The ease with which the intuitively plausible Kernel View dismissed suggests that PHENOMENOLOGY, SELF CONTAINMENT and TRANSPORTABILITY, did not capture the picture underlying the Kernel View. Perhaps the Kernel View, as I have described it, was a strawman.

The obvious concern is that the Kernel View never was committed to TRANSPORTABILITY. Why should we think, the proponent of the Kernel View might ask, that just because the same stimulus is present in each of two contrast cases, the phenomenology is the same? If the essence of the Kernel View is the intuition that pains are bad because they hurt, it seems that PHENOMENOLOGY and SELF CONTAINMENT are essential. But why add the problematic TRANSPORTABILITY?
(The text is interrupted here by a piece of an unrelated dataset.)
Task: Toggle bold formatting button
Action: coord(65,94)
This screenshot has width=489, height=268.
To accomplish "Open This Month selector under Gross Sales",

Eliminating TRANSPORTABILITY from the Kernel View permits easy rejoinders to many of my arguments. Consider the argument from attention (Section I.A) where I claimed that the Kernel View is committed to the same pain persisting between attention and distraction. But why not simply say that the pain feels different in each case? Why should the Kernel View assume that the same pain is present in each case? While TRANSPORTABILITY plausibly captures an intuitive atomistic dimension of pain, perhaps the cost of including it in the Kernel View is too high.
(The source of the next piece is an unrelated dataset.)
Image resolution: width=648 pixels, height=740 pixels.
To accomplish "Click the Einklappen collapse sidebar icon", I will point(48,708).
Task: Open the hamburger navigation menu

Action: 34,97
Abandoning TRANSPORTABILITY would help rehabilitate pain kernels as the basis of the intrinsic badness of pain. If the phenomenology associated with a particular stimulus is labile enough to vary from context to context, then the contextual elements I have identified could serve to explain why the pain feels as it does in a particular case. Differences in contextual elements would then explain why the same stimulus produces pains which feel differently in each of my contrast cases. The badness of the pain might then still depend entirely on how a pain kernel feels as described by PHENOMENOLOGY and SELF CONTAINMENT.

But in thusly revising the Kernel View, it is important to be clear about an ambiguity in what ‘how the pain feels’ and ‘phenomenology’ are referring to. A wide reading of ‘phenomenology’ takes the phenomenology of pain to include the felt components of the conative, affective, and desiderative contextual elements. In a sense, this would make the phenomenology of pain like the phenomenology of audition. Just as a heard sound has pitch, volume, timbre, and density (etc), a felt pain might be thought to have sensory, affective, conative, and doxastic (etc), qualities.

The Revised Kernel View cannot accept this wide reading of ‘phenomenology’. Since variation in these qualities of a felt pain affect its intrinsic badness, this is simply a form of the Iceberg View. It could be a form of the narrow version on which ‘pain’ refers to any phenomenological quality of the pain, or it could be the wide version as written.

Instead, this Revised Kernel View must retain the narrow reading of ‘phenomenology’ that restricts the role of non-sensory contextual elements to affecting the sensory quality of the pain. It is logically possible to claim that these other elements are present in phenomenal consciousness but are not part of the phenomenology of the pain, but that would be implausible. The Revised Kernel View must therefore claim that the other contextual elements are not themselves present in phenomenal consciousness but influence how the (sensory component of the) pain feels. It must be that the pains in each of my contrast cases simply differ in their sensory qualities (where these are those aspects of pain experience described by adjectives such as [insert from McGill Q]). The tenability of the Revised Kernel View thus rests on an empirical issue: Do the pains in my cases differ in their sensory components?

As the empirical literature suggests, there are more quantifiable aspects to the experience of pain which influence its badness than simply the sensory qualities. Thus I submit that the Revised Kernel View is false. Unfortunately, since there are some important issues lurking here about how to interpret the scientific data, the case is admittedly not air-tight.